(Stored records)
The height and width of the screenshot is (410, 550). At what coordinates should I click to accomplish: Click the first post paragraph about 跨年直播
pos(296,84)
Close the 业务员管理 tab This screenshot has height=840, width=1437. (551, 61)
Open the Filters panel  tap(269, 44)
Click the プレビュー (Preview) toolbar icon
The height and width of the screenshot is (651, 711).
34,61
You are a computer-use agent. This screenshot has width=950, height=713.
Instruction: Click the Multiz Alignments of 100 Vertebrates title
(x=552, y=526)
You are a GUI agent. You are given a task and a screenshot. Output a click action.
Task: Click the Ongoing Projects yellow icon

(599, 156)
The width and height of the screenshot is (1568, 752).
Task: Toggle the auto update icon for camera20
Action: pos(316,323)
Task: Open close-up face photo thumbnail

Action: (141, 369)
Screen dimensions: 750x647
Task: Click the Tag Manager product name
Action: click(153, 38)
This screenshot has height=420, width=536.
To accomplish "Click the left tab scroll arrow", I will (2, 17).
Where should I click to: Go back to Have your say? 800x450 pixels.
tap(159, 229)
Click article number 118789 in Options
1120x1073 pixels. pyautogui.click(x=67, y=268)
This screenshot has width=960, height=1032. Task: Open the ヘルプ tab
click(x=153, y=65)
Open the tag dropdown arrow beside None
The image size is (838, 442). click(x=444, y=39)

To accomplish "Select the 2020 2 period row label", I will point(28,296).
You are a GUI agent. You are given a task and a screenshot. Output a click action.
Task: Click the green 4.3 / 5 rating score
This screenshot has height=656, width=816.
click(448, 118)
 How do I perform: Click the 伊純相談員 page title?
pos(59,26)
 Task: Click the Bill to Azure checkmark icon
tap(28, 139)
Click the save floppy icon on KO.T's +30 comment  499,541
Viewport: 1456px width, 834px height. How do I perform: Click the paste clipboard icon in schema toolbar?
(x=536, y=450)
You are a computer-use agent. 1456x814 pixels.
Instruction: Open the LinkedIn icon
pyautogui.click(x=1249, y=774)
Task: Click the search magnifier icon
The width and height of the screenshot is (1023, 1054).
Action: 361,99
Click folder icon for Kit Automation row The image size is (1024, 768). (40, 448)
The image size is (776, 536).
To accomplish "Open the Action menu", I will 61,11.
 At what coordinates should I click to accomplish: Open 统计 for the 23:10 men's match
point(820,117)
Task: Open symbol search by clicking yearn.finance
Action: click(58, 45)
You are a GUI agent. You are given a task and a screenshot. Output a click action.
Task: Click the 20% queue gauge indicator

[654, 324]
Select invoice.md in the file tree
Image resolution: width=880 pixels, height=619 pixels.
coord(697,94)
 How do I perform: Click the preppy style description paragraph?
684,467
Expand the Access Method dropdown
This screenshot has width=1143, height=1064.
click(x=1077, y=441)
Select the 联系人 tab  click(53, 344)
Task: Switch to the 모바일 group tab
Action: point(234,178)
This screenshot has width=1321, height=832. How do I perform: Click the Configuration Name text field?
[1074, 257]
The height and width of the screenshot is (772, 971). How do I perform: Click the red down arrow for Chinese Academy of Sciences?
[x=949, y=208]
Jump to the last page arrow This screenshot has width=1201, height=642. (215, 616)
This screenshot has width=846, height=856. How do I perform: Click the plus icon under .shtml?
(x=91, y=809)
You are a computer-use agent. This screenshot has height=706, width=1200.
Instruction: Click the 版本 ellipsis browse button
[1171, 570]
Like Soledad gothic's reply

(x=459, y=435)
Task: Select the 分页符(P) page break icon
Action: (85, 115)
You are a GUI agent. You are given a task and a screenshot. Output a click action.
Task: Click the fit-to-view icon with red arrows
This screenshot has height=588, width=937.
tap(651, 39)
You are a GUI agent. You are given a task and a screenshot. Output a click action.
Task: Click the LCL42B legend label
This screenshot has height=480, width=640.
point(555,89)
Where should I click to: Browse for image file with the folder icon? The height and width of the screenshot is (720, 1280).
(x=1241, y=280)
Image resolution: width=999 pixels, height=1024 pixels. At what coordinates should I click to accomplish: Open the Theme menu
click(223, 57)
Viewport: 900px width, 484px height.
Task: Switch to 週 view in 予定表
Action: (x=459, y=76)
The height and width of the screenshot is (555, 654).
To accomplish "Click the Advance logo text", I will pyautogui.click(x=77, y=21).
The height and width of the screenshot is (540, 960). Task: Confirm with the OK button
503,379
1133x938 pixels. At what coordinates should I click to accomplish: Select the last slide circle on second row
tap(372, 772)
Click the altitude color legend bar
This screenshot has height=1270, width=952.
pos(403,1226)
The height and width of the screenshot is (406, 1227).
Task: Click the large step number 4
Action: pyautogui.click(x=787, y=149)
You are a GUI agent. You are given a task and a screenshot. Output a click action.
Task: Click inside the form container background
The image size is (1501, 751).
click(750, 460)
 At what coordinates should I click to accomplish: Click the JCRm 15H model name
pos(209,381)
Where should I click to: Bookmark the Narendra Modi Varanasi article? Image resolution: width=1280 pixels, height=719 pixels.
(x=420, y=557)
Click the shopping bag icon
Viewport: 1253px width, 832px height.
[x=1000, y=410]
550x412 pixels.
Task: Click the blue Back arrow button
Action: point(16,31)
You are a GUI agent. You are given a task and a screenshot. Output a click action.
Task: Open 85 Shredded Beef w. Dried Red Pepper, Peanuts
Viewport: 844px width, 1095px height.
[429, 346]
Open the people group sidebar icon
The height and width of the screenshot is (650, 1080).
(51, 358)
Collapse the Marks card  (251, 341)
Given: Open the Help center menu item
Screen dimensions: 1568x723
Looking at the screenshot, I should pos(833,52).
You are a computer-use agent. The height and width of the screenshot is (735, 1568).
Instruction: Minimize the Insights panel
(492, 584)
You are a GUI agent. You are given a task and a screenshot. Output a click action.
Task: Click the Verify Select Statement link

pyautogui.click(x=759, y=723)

- Activity: Now write the data shown above out again, word for word.

- Output below:
The height and width of the screenshot is (410, 550). At what coordinates should I click to accomplish: Click the first post paragraph about 跨年直播
pos(296,84)
Close the 业务员管理 tab This screenshot has height=840, width=1437. (551, 61)
Open the Filters panel  tap(269, 44)
Click the プレビュー (Preview) toolbar icon
The height and width of the screenshot is (651, 711).
34,61
You are a computer-use agent. This screenshot has width=950, height=713.
Instruction: Click the Multiz Alignments of 100 Vertebrates title
(x=552, y=526)
You are a GUI agent. You are given a task and a screenshot. Output a click action.
Task: Click the Ongoing Projects yellow icon

(599, 156)
The width and height of the screenshot is (1568, 752).
Task: Toggle the auto update icon for camera20
Action: pos(316,323)
Task: Open close-up face photo thumbnail

Action: (141, 369)
Screen dimensions: 750x647
Task: Click the Tag Manager product name
Action: click(153, 38)
This screenshot has height=420, width=536.
To accomplish "Click the left tab scroll arrow", I will (2, 17).
Where should I click to: Go back to Have your say? 800x450 pixels.
tap(159, 229)
Click article number 118789 in Options
1120x1073 pixels. pyautogui.click(x=67, y=268)
This screenshot has width=960, height=1032. Task: Open the ヘルプ tab
click(x=153, y=65)
Open the tag dropdown arrow beside None
The image size is (838, 442). click(x=444, y=39)

To accomplish "Select the 2020 2 period row label", I will point(28,296).
You are a GUI agent. You are given a task and a screenshot. Output a click action.
Task: Click the green 4.3 / 5 rating score
This screenshot has height=656, width=816.
click(448, 118)
 How do I perform: Click the 伊純相談員 page title?
pos(59,26)
 Task: Click the Bill to Azure checkmark icon
tap(28, 139)
Click the save floppy icon on KO.T's +30 comment  499,541
Viewport: 1456px width, 834px height. How do I perform: Click the paste clipboard icon in schema toolbar?
(x=536, y=450)
You are a computer-use agent. 1456x814 pixels.
Instruction: Open the LinkedIn icon
pyautogui.click(x=1249, y=774)
Task: Click the search magnifier icon
The width and height of the screenshot is (1023, 1054).
Action: 361,99
Click folder icon for Kit Automation row The image size is (1024, 768). (40, 448)
The image size is (776, 536).
To accomplish "Open the Action menu", I will 61,11.
 At what coordinates should I click to accomplish: Open 统计 for the 23:10 men's match
point(820,117)
Task: Open symbol search by clicking yearn.finance
Action: click(58, 45)
You are a GUI agent. You are given a task and a screenshot. Output a click action.
Task: Click the 20% queue gauge indicator

[654, 324]
Select invoice.md in the file tree
Image resolution: width=880 pixels, height=619 pixels.
coord(697,94)
 How do I perform: Click the preppy style description paragraph?
684,467
Expand the Access Method dropdown
This screenshot has width=1143, height=1064.
click(x=1077, y=441)
Select the 联系人 tab  click(53, 344)
Task: Switch to the 모바일 group tab
Action: point(234,178)
This screenshot has width=1321, height=832. How do I perform: Click the Configuration Name text field?
[1074, 257]
The height and width of the screenshot is (772, 971). How do I perform: Click the red down arrow for Chinese Academy of Sciences?
[x=949, y=208]
Jump to the last page arrow This screenshot has width=1201, height=642. (215, 616)
This screenshot has width=846, height=856. How do I perform: Click the plus icon under .shtml?
(x=91, y=809)
You are a computer-use agent. This screenshot has height=706, width=1200.
Instruction: Click the 版本 ellipsis browse button
[1171, 570]
Like Soledad gothic's reply

(x=459, y=435)
Task: Select the 分页符(P) page break icon
Action: (85, 115)
You are a GUI agent. You are given a task and a screenshot. Output a click action.
Task: Click the fit-to-view icon with red arrows
This screenshot has height=588, width=937.
tap(651, 39)
You are a GUI agent. You are given a task and a screenshot. Output a click action.
Task: Click the LCL42B legend label
This screenshot has height=480, width=640.
point(555,89)
Where should I click to: Browse for image file with the folder icon? The height and width of the screenshot is (720, 1280).
(x=1241, y=280)
Image resolution: width=999 pixels, height=1024 pixels. At what coordinates should I click to accomplish: Open the Theme menu
click(223, 57)
Viewport: 900px width, 484px height.
Task: Switch to 週 view in 予定表
Action: (x=459, y=76)
The height and width of the screenshot is (555, 654).
To accomplish "Click the Advance logo text", I will pyautogui.click(x=77, y=21).
The height and width of the screenshot is (540, 960). Task: Confirm with the OK button
503,379
1133x938 pixels. At what coordinates should I click to accomplish: Select the last slide circle on second row
tap(372, 772)
Click the altitude color legend bar
This screenshot has height=1270, width=952.
pos(403,1226)
The height and width of the screenshot is (406, 1227).
Task: Click the large step number 4
Action: pyautogui.click(x=787, y=149)
You are a GUI agent. You are given a task and a screenshot. Output a click action.
Task: Click inside the form container background
The image size is (1501, 751).
click(750, 460)
 At what coordinates should I click to accomplish: Click the JCRm 15H model name
pos(209,381)
Where should I click to: Bookmark the Narendra Modi Varanasi article? Image resolution: width=1280 pixels, height=719 pixels.
(x=420, y=557)
Click the shopping bag icon
Viewport: 1253px width, 832px height.
[x=1000, y=410]
550x412 pixels.
Task: Click the blue Back arrow button
Action: point(16,31)
You are a GUI agent. You are given a task and a screenshot. Output a click action.
Task: Open 85 Shredded Beef w. Dried Red Pepper, Peanuts
Viewport: 844px width, 1095px height.
[429, 346]
Open the people group sidebar icon
The height and width of the screenshot is (650, 1080).
(51, 358)
Collapse the Marks card  (251, 341)
Given: Open the Help center menu item
Screen dimensions: 1568x723
Looking at the screenshot, I should pos(833,52).
You are a computer-use agent. The height and width of the screenshot is (735, 1568).
Instruction: Minimize the Insights panel
(492, 584)
You are a GUI agent. You are given a task and a screenshot. Output a click action.
Task: Click the Verify Select Statement link

pyautogui.click(x=759, y=723)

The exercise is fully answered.